Keenan is currently seeking concessions with Ohio Association of Public School Employees and the Westlake Teachers Association. He aims to freeze their step increases and OAPSE has agreed to come to the table and negotiate. Members of the WTA, on the other hand, are going to vote on whether or not to concede with the district. 

If the union votes not to enter into concessions, then Keenan said he will be forced to lay off three or four more teachers. 

For now, out of the 11 teachers who will be laid off, three are at the high school level, which will slightly decrease class offerings and slightly increase class sizes, WHS principal Tim Freeman said. 

The core class sizes at the high school average between 24 and 28 students, and the layoffs may up those averages by one to two students. The increases will be manageable, Freeman added. 
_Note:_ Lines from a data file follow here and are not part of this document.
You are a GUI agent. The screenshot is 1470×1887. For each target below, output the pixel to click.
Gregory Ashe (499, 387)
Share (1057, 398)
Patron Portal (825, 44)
Eight teachers will be let go on the middle and elementary school levels, and Keenan, like Freeman, estimated a marginal class size increase, saying that teachers should be able to manage it. 
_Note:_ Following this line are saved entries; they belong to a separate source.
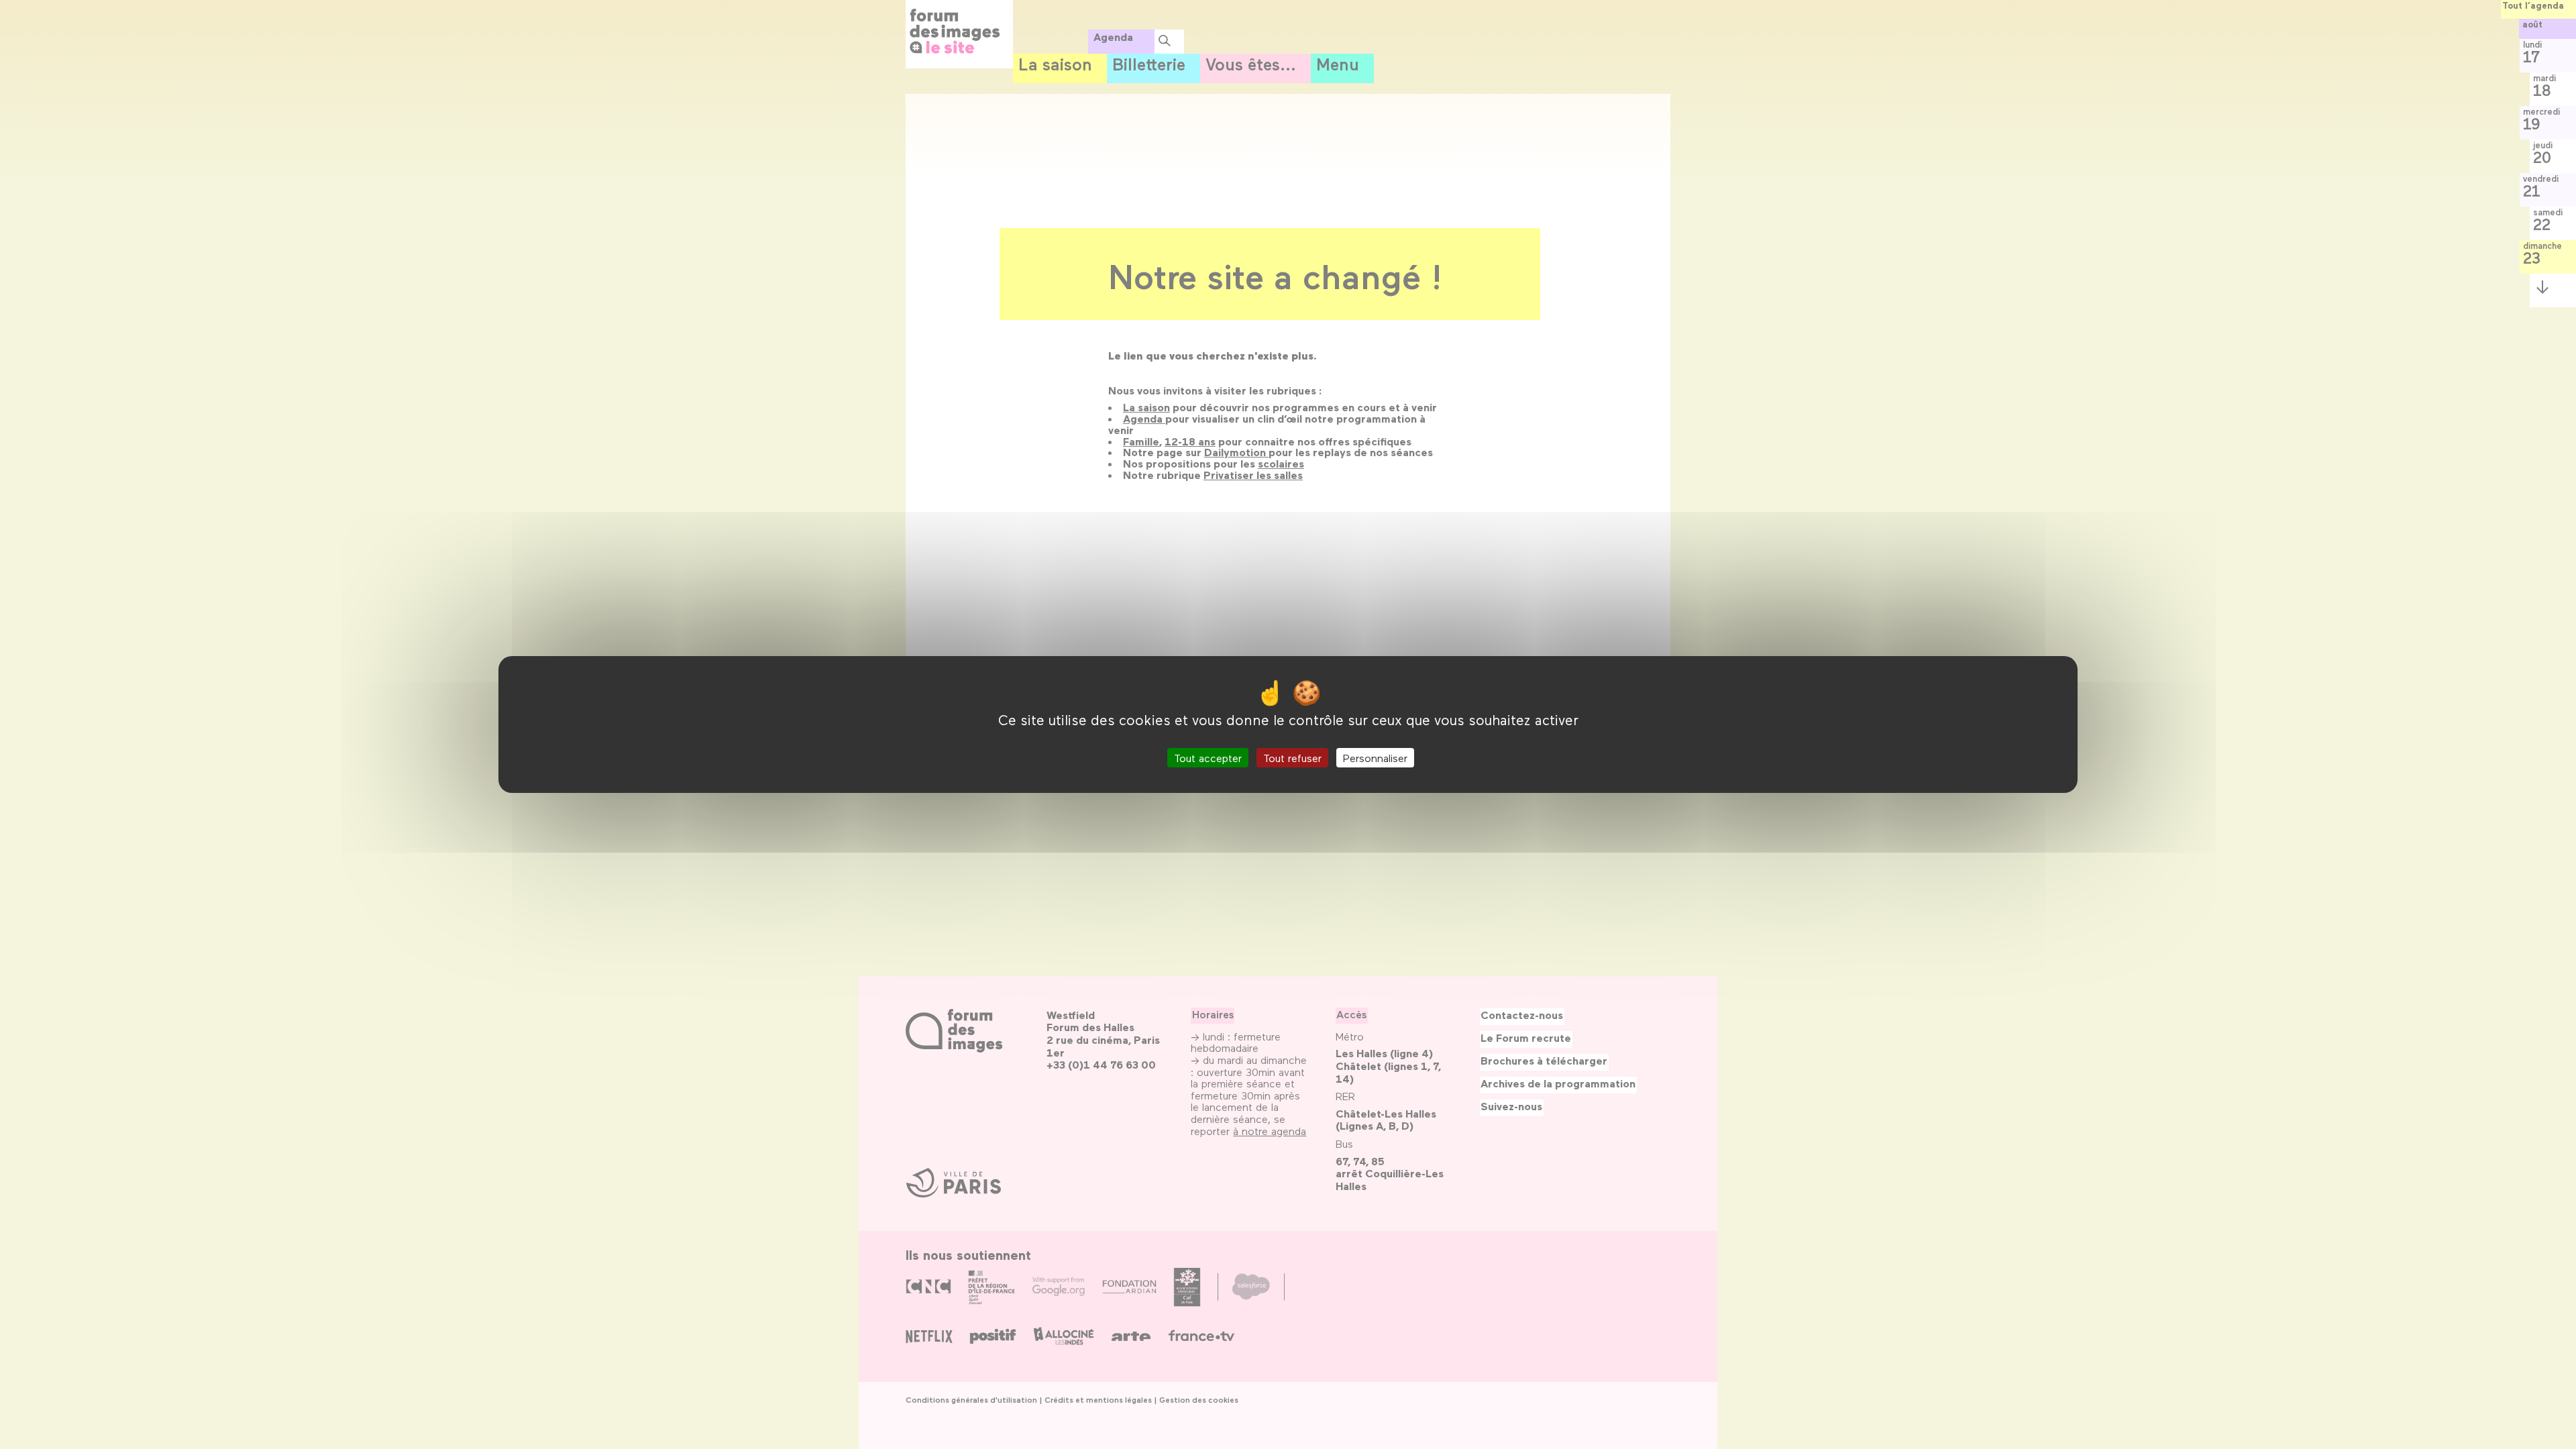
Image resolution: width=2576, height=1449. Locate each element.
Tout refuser (1292, 757)
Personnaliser (1375, 757)
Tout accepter (1208, 757)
“We have an exceptional value here in Westlake for what’s provided and what we spend,” Keenan said. “For the quality and the output and the excellence – not just in state testing but in so many areas – our intention is to maintain, for our community, an exceptional value which means an excellent product and efficient measures.” 

Additionally, pursuing future reductions will be, in part, contingent upon whether or not the Ohio General Assembly decides to increase or decrease the proposed $3.1 billion in education cuts that would take effect over the next two years. District officials will know for sure when legislators finalize and implement the state’s biennial budget this July 1.